It is perhaps not the time for a show about white-guy cops who break the rules to keep the US safe. And yet, that’s what CBS is giving us with “CIA,” a boilerplate spy thriller that doesn’t so much not read the room as exist for the living rooms of twenty+ years ago.
The premise is this: CIA operative Colin Glass (Tom Ellis) needs an FBI buddy to operate on U.S. soil. The powers that be–aka CIA leader Nikki Reynard (Necar Zaedgan) and FBI corner-desk haver Jubal Valentine (Jeremy Sisto)–draft Bill Goodman (Nick Gehlfuss) for the job. In case you’re wondering who’s who, CIA Colin is the bad-boy rule breaker, and FBI Bill is called a “boy scout” more than once in the pilot. Together, they stop terrorist plots.
In the first episode, that includes working with a Venezuelan asset in New York, who Colin “saved” from his own country. Honestly, the idea that the CIA, infamous for destroying democratic states across Latin America, gets to play an unquestionably good hero here had my eyes rolling so far back that my optic nerve was very grateful they only gave critics one episode to screen for review.
So yeah, don’t expect complex geopolitical questions from this one. “CIA” doesn’t even appear to interrogate why the CIA, made for spying on and disrupting nation states, doesn’t typically (or straight-up shouldn’t) mess around inside the U.S., but that’s the show we’re in. It’s as if the last couple of decades hadn’t happened. There’s no hint of the conversation the nation is currently having about the federal government’s domestic overreach, no political nuance whatsoever.
The closest we get is a moment where Colin and Bill are first confronting each other. Nikki, as their lead, mitigates the tension by saying, “Why don’t we all put everything back in our pants and focus?” If that strikes you as edgy gender politics, then “CIA” may be the show for you. If it seems like the type of faux provocation that had its moment before HBO started experimenting with its name, well, that tells you everything you need to know.

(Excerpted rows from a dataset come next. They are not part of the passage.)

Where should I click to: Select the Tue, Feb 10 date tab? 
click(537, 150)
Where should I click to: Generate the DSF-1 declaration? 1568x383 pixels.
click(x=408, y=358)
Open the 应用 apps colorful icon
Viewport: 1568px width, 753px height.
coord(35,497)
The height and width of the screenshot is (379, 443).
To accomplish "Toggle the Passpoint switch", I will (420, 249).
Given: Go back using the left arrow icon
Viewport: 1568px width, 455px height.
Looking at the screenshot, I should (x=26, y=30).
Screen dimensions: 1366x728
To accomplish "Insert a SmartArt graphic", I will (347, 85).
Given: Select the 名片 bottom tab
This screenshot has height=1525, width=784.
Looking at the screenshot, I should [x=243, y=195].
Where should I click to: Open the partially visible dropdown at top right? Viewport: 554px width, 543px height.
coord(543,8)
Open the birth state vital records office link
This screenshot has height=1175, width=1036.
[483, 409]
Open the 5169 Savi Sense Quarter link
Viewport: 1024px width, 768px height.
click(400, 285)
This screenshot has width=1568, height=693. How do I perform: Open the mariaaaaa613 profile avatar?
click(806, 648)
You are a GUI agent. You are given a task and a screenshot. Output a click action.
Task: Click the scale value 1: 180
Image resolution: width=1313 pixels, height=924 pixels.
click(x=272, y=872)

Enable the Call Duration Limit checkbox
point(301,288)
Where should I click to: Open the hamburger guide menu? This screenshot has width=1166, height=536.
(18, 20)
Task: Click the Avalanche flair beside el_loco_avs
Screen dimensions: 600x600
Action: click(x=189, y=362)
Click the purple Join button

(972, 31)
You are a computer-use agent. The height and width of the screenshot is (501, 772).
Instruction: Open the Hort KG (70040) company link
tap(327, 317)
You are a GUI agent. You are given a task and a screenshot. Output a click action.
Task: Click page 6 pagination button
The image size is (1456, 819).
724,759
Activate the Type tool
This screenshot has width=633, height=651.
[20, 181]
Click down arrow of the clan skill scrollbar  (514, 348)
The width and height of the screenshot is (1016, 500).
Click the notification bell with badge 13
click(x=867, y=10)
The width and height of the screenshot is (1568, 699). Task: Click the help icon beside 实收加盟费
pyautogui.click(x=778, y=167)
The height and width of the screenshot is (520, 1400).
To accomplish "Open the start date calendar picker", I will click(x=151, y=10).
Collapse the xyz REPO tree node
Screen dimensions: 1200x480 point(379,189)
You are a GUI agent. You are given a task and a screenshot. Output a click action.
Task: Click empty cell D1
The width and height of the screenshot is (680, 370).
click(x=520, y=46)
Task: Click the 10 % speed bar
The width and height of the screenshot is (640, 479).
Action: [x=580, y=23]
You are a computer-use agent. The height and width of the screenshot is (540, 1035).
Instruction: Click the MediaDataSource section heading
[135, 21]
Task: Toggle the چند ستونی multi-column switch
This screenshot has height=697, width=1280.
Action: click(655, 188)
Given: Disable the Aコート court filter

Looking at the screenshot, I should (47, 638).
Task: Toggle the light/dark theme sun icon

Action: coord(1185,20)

On the upside, the show does better with an LGBTQ subplot that manages to humanize, rather than tokenize. The action sequences are also serviceable. The stakes are high–people foam at the mouth, New York is threatened, a sympathetic helicopter pilot is in danger–and while many of the beats are predictable, the resolutions still feel good. Heart rate goes up; heart rate goes down. There’s a bit of fun spycraft as well, with some undercover ops, secret relationships, and off-the-books doctors.
To be fair, Ellis and Gehfluss do well with their respective stock characters. The camera particularly loves Ellis, and he commands the screen whenever he’s on it. That said, the pilot doesn’t give him much more to do than stomp about–although his character does get a couple of glimmers of complexity. Only future episodes will tell.
Still, a show can have those elements and also be thoughtful! But “CIA” isn’t reaching for “Homeland” or “The Americans” territory. Its ambition is more “CSI: Miami.”
Which is fine. You do you, CBS. But I don’t think “CIA” is going to break through. It’s decidedly too milquetoast for that. No, this is a series for an imagined audience who still has bunny ears, chasing a network signal. It’s not for our cut-cord reality where we have countless choices of what to watch. Certainly, if you want to start a new spy show, there are better options. Same for a network procedural–let me suggest “Will Trent” or CBS’s own “Matlock” if a throwback vibe suits you.
Because the thing is, not every show needs to be genre-pushing, thought-provoking art. But if you’re not going to make something new, you do at least need to make something quality. And an important part of quality is understanding the audience, moment, and subject matter. “CIA” does none of that.
Might the fans of “NCIS: Sydney” tune in because it’s on after “FBI”? Yes, but I’d hardly call that a success.
One episode screened for review. Premieres tonight, February 23 on CBS.